(TASK INPUT begins)

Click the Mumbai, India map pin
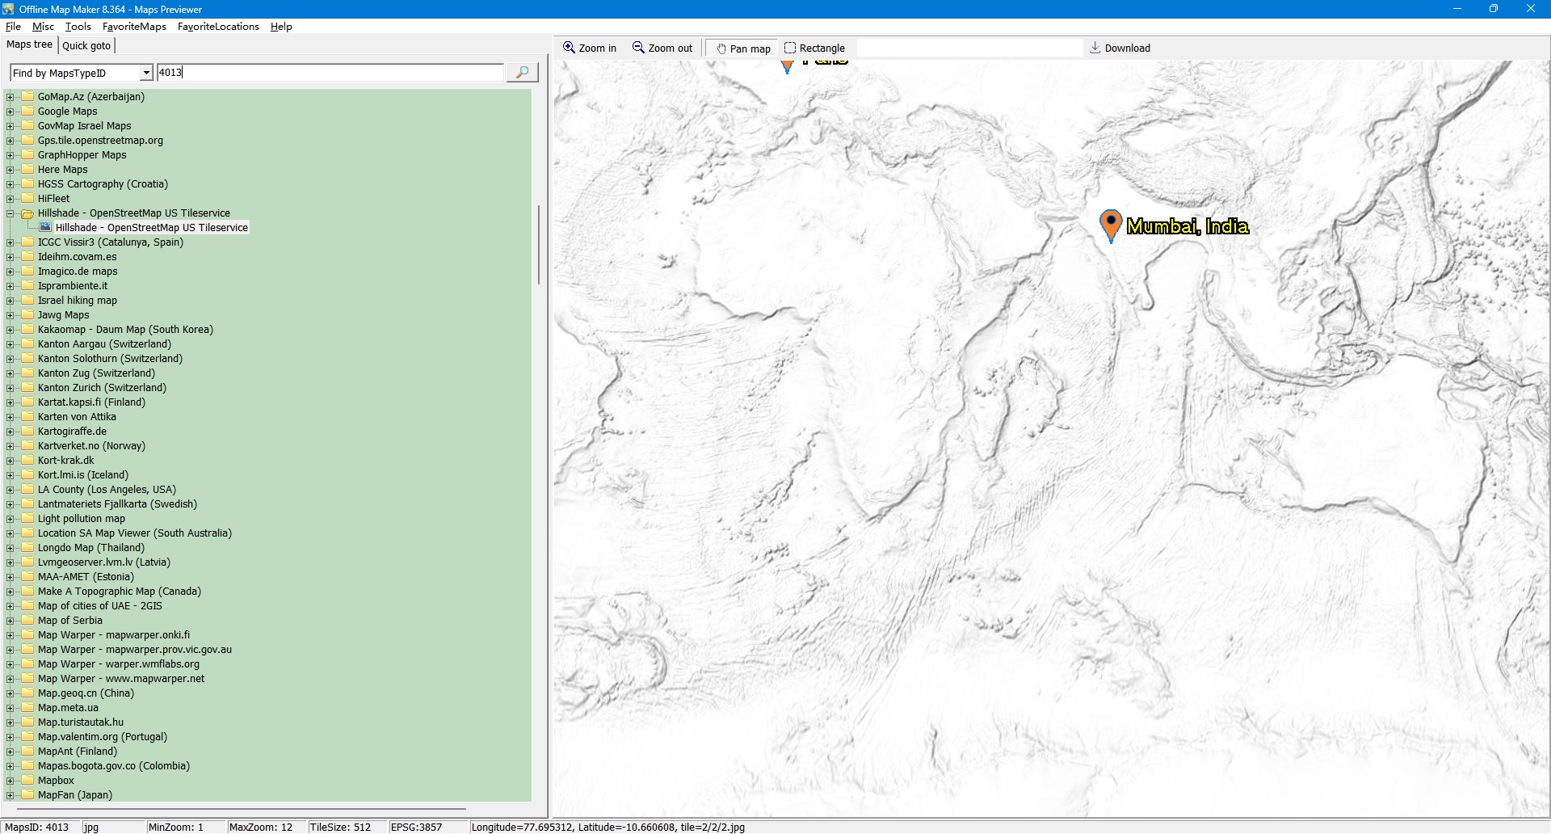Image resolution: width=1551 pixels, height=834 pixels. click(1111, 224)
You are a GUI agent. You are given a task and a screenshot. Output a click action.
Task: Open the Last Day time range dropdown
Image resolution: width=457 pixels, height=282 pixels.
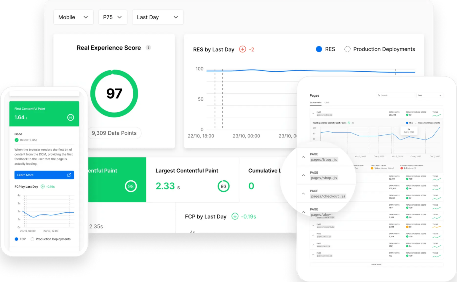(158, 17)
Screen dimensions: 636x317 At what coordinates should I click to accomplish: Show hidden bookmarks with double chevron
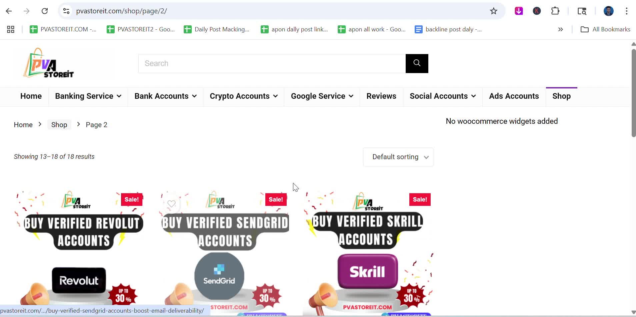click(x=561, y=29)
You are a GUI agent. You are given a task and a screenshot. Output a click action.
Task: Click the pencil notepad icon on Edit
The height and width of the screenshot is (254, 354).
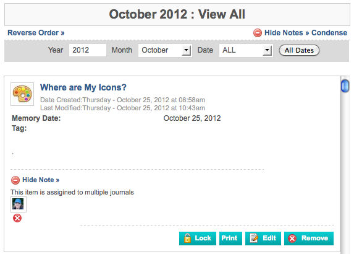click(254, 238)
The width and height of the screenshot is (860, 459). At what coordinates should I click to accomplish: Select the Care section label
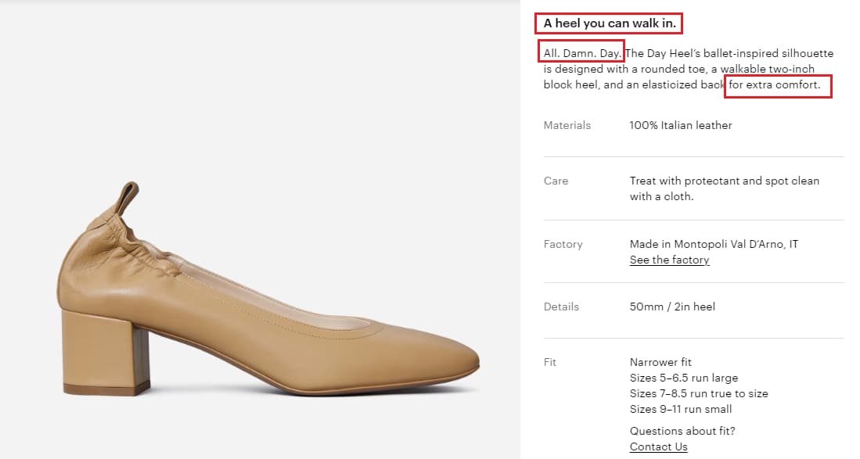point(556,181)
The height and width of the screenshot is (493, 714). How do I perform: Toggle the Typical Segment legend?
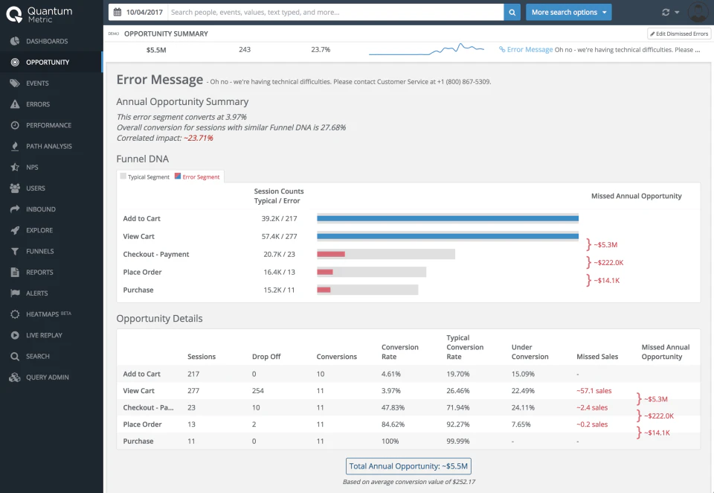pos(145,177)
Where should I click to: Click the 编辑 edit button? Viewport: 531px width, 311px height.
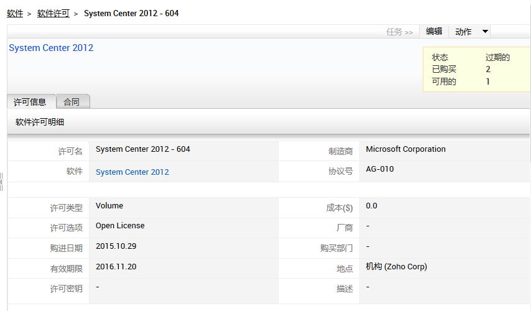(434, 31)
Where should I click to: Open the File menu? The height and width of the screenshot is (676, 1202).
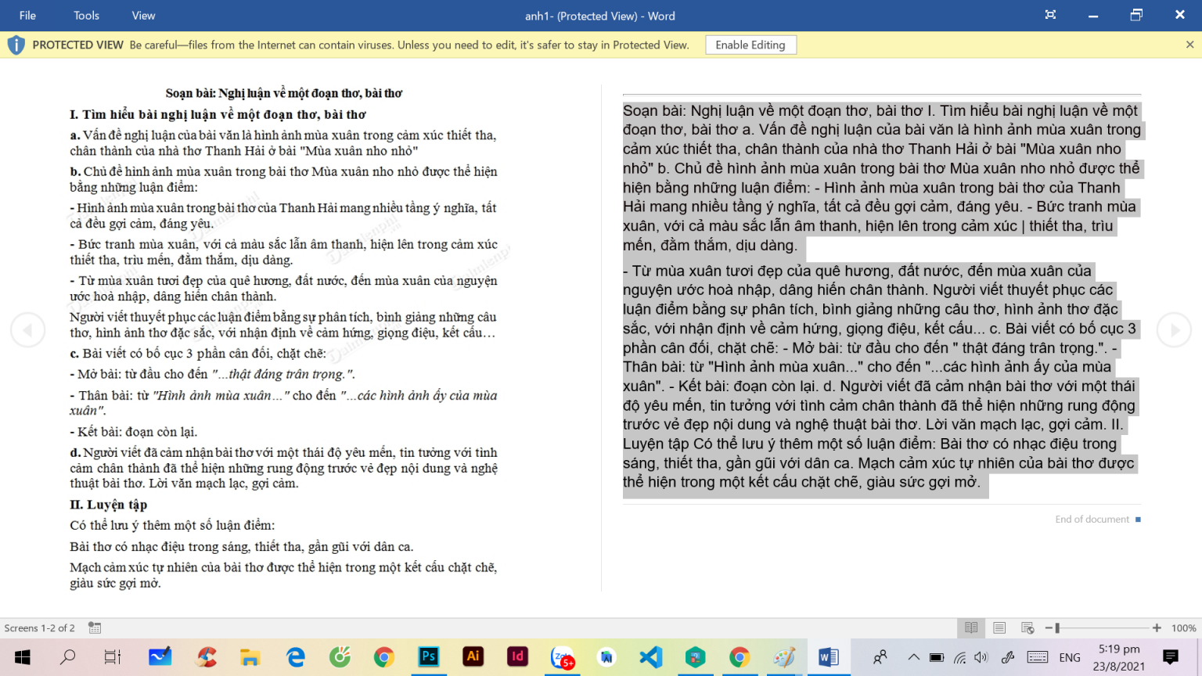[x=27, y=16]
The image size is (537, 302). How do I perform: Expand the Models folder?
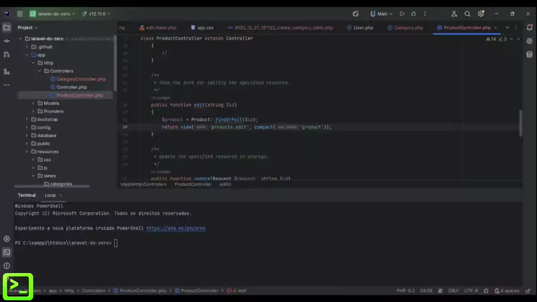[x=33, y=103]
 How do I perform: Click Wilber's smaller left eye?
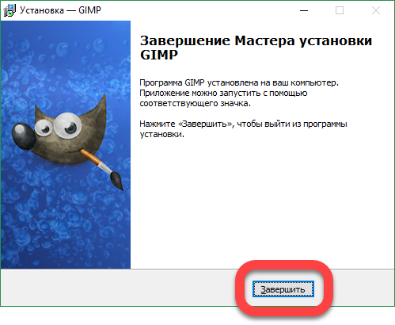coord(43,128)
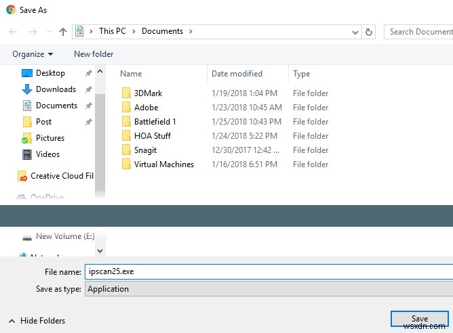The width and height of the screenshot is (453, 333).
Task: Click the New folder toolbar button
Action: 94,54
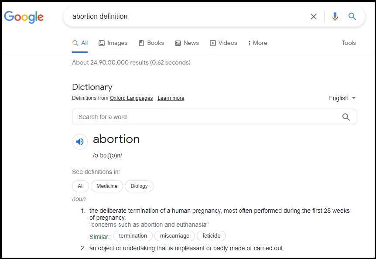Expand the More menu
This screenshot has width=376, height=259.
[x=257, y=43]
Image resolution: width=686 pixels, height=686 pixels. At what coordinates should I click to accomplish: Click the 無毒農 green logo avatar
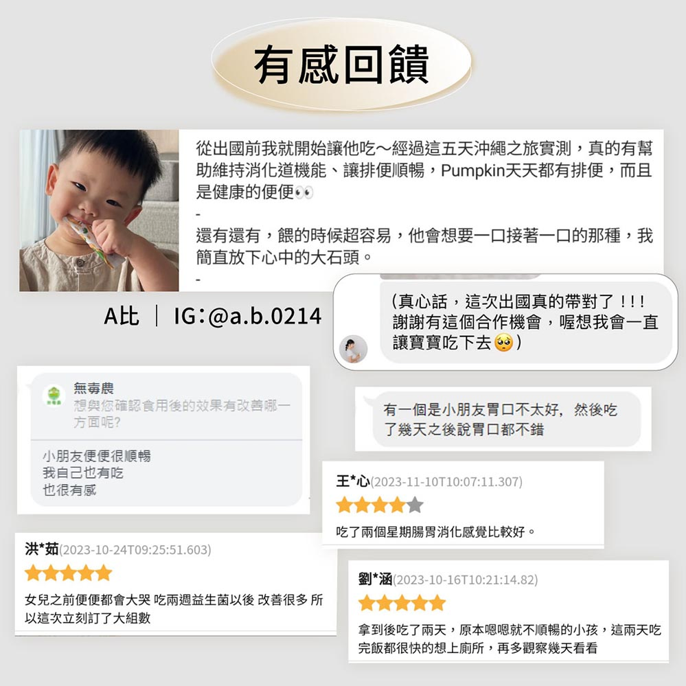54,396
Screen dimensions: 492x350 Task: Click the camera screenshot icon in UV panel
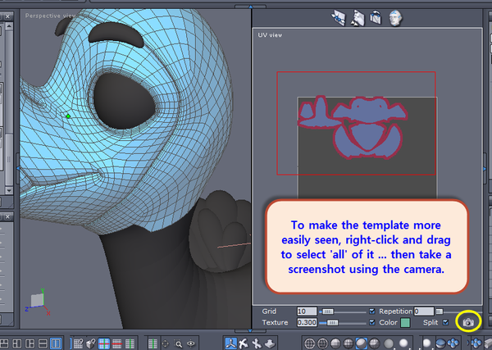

(TASK INPUT ends)

- TASK OBJECTIVE:
Set down word for word every line from the one containing "The height and width of the screenshot is (493, 714)." through the last line of the records above, both ends included. Leave out the pictures.

- SOLUTION TO THE PROBLEM:
The height and width of the screenshot is (493, 714). How do I perform: Toggle the Typical Segment legend?
pos(145,177)
Where should I click to: Click the 编辑 edit button? Viewport: 531px width, 311px height.
(434, 31)
Where should I click to: Open the File menu? The height and width of the screenshot is (676, 1202).
[x=27, y=16]
The image size is (537, 302). How do I perform: Expand the Models folder?
[x=33, y=103]
 How do I perform: Click Wilber's smaller left eye?
coord(43,128)
The width and height of the screenshot is (453, 333).
Task: Click the New folder toolbar button
Action: 94,54
Expand the More menu
This screenshot has width=376, height=259.
[x=257, y=43]
Image resolution: width=686 pixels, height=686 pixels. At what coordinates should I click to accomplish: Click the 無毒農 green logo avatar
54,396
Screen dimensions: 492x350 Task: Click the camera screenshot icon in UV panel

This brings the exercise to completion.